== Exercise material ==
....

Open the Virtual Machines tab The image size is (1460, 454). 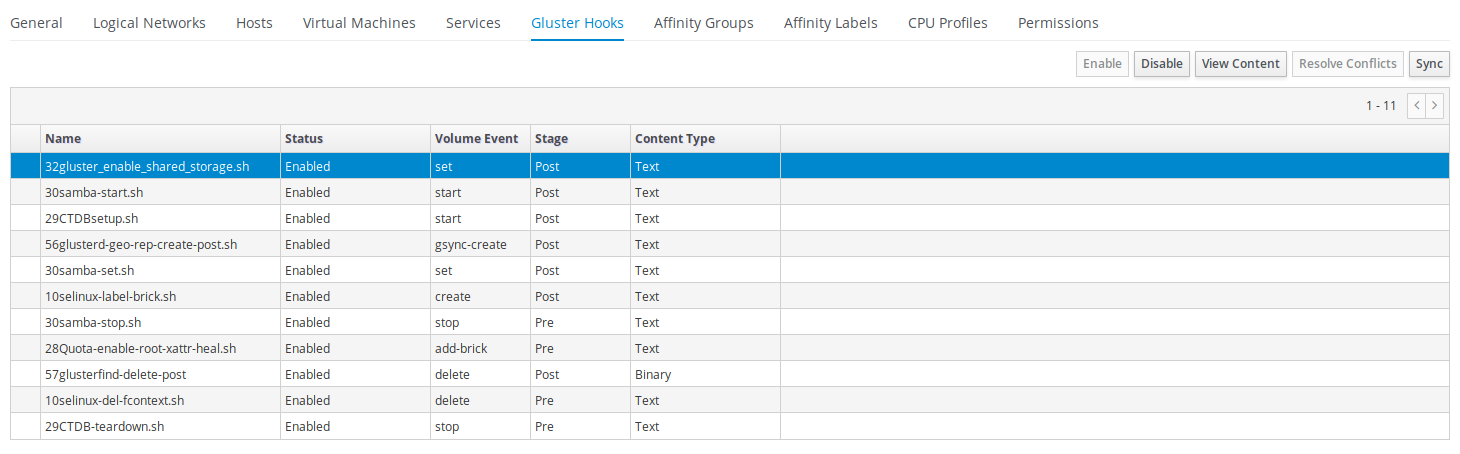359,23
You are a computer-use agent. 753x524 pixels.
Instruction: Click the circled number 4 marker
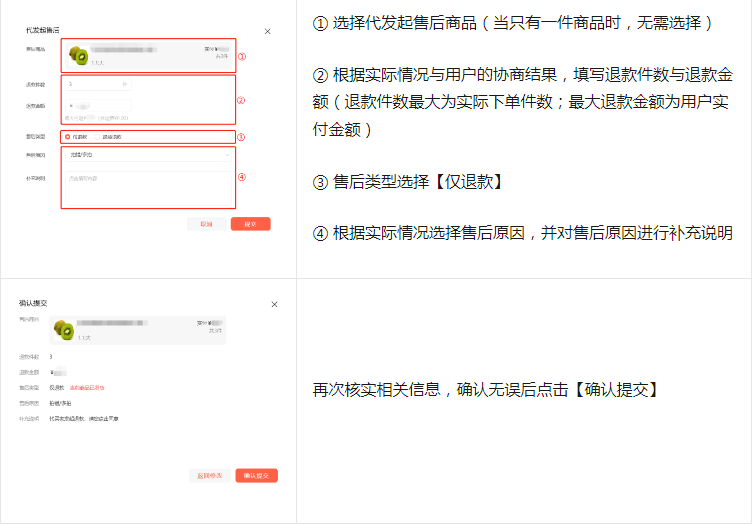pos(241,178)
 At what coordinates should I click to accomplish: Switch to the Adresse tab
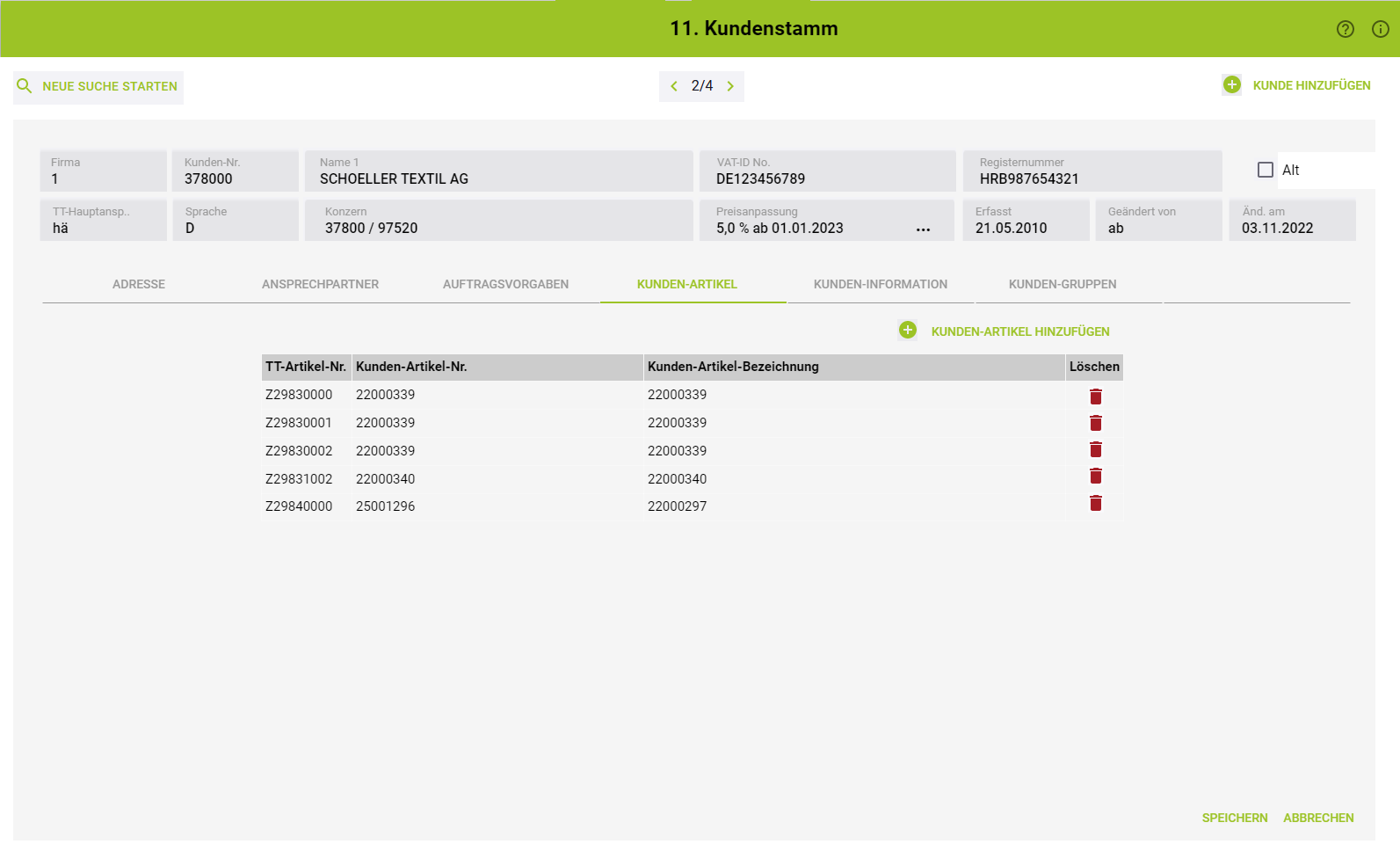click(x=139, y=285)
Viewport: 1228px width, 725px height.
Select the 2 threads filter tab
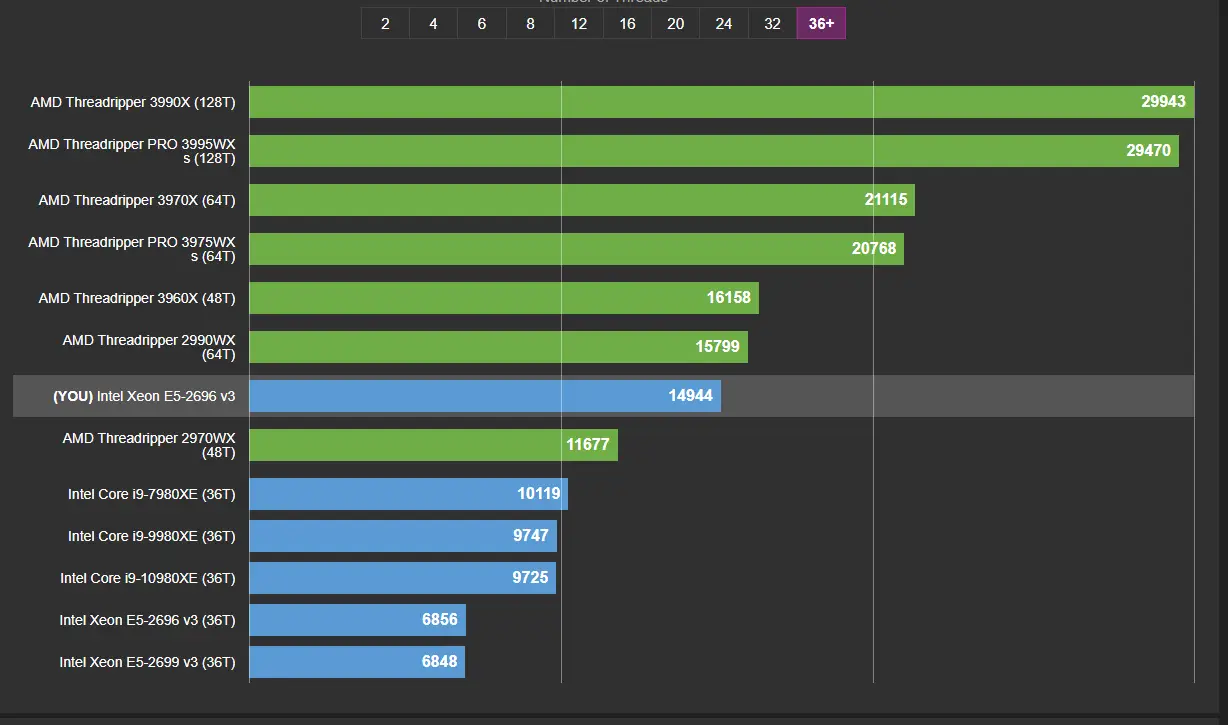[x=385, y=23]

....

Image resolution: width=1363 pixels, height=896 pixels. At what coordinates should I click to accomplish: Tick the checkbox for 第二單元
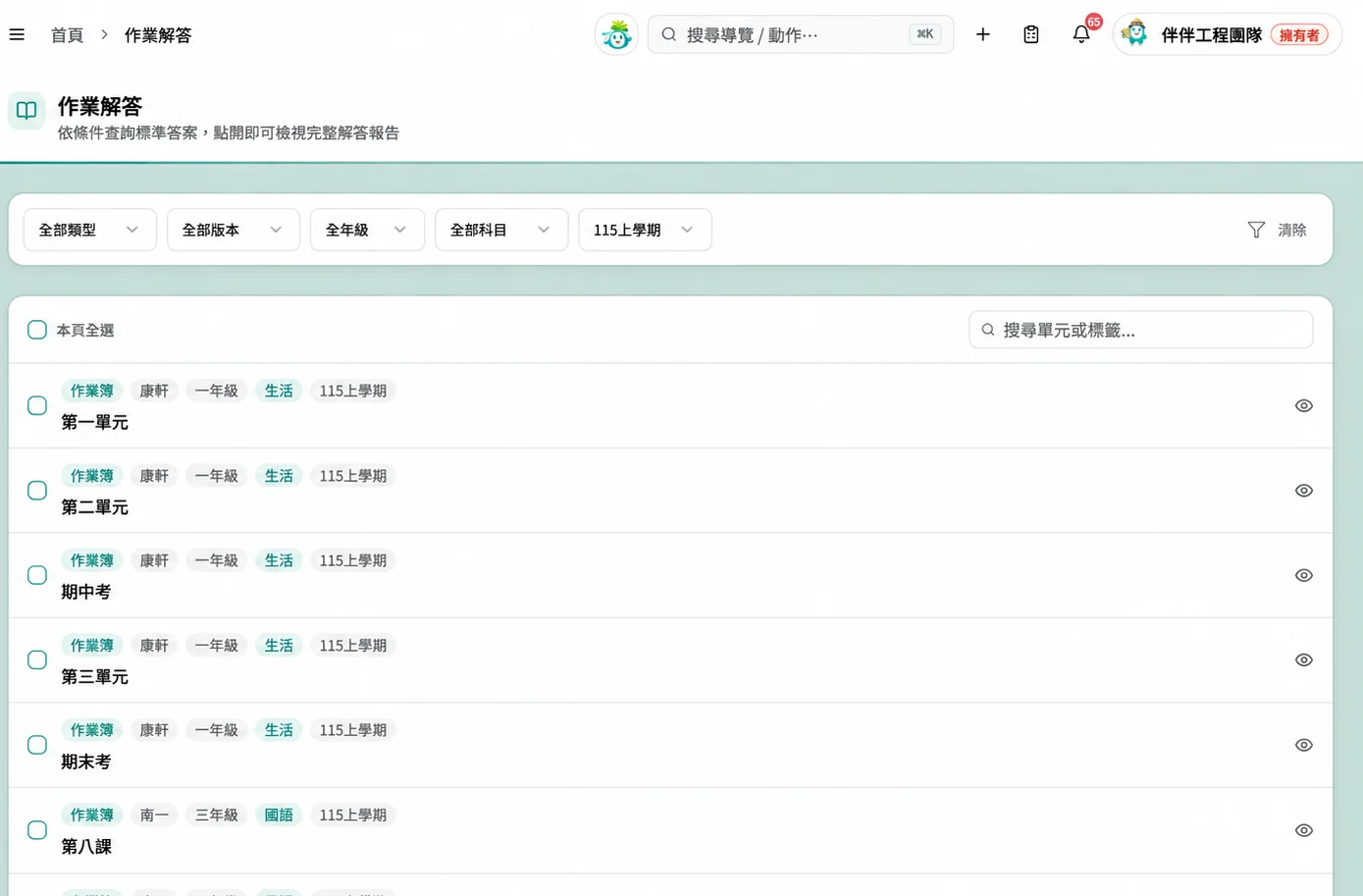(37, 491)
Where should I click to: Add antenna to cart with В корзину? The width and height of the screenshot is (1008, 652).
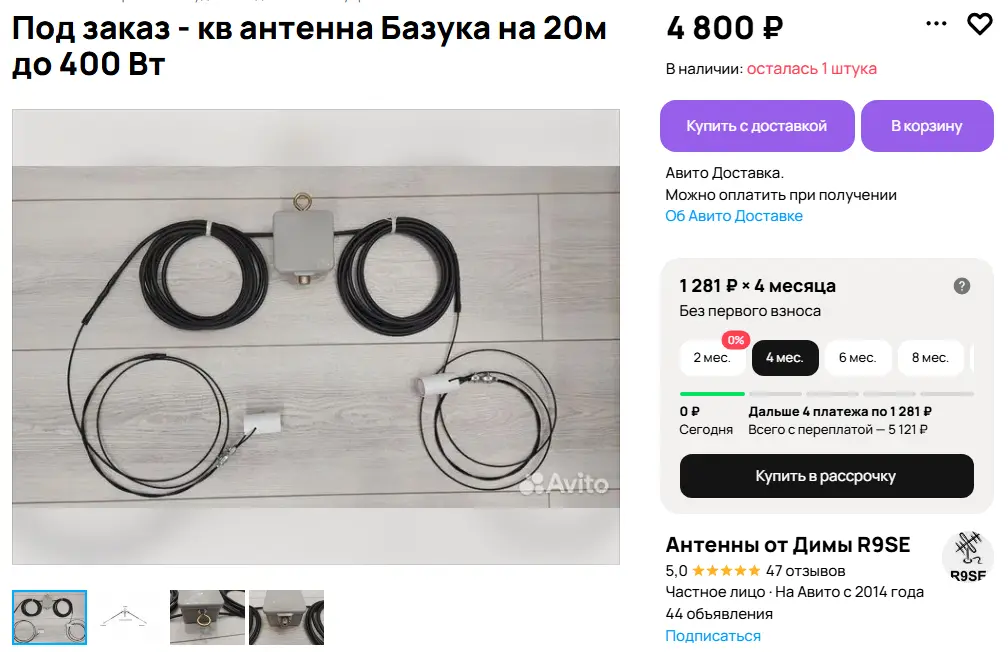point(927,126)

....

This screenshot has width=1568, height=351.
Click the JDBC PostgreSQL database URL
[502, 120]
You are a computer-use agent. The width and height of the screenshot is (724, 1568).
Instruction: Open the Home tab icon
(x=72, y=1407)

....

For each line above that includes the word "agent", make a copy of that line.

== Answer to the exercise ==
You are a computer-use agent. 753x524 pixels.
You are a computer-use agent. The width and height of the screenshot is (724, 1568).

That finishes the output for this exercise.